→ **Given records**
** START **

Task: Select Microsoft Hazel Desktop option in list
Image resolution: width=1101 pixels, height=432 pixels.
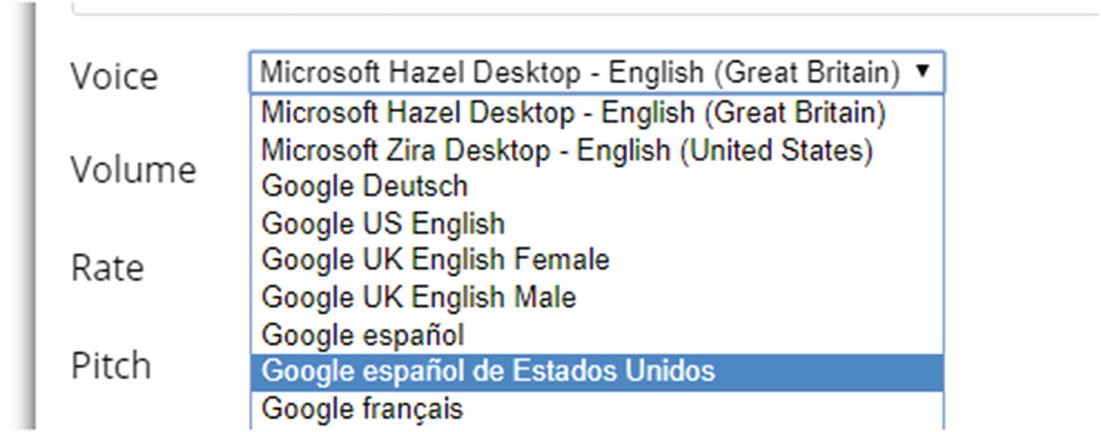Action: point(573,113)
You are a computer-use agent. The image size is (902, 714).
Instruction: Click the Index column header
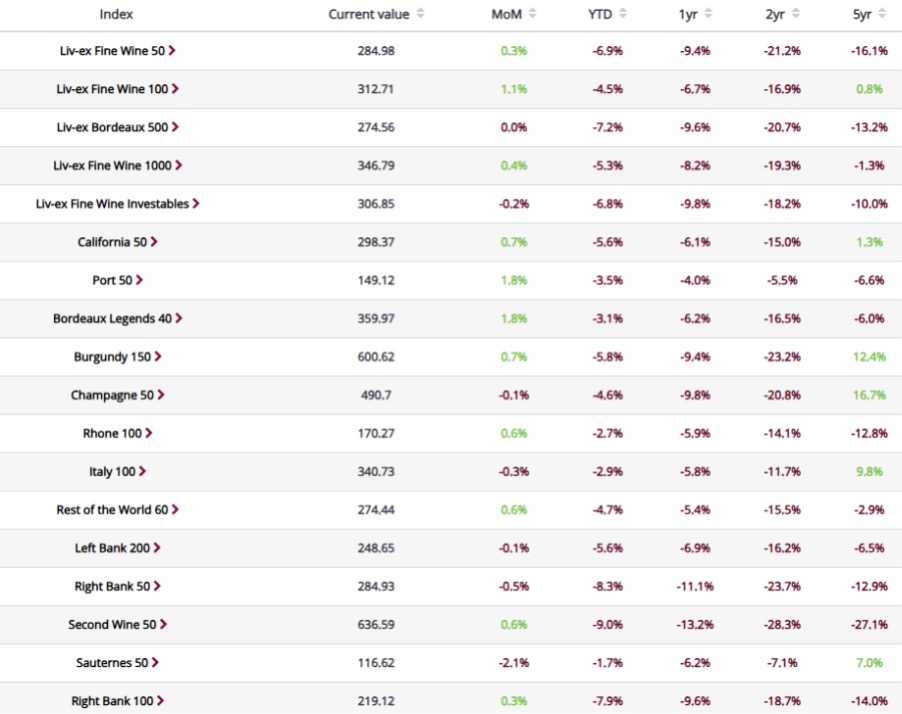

** END **

→ **Set task**
Find every line in the material above that contains the string "computer", and copy each of those lines.

→ **Right answer**
You are a computer-use agent. The image size is (902, 714).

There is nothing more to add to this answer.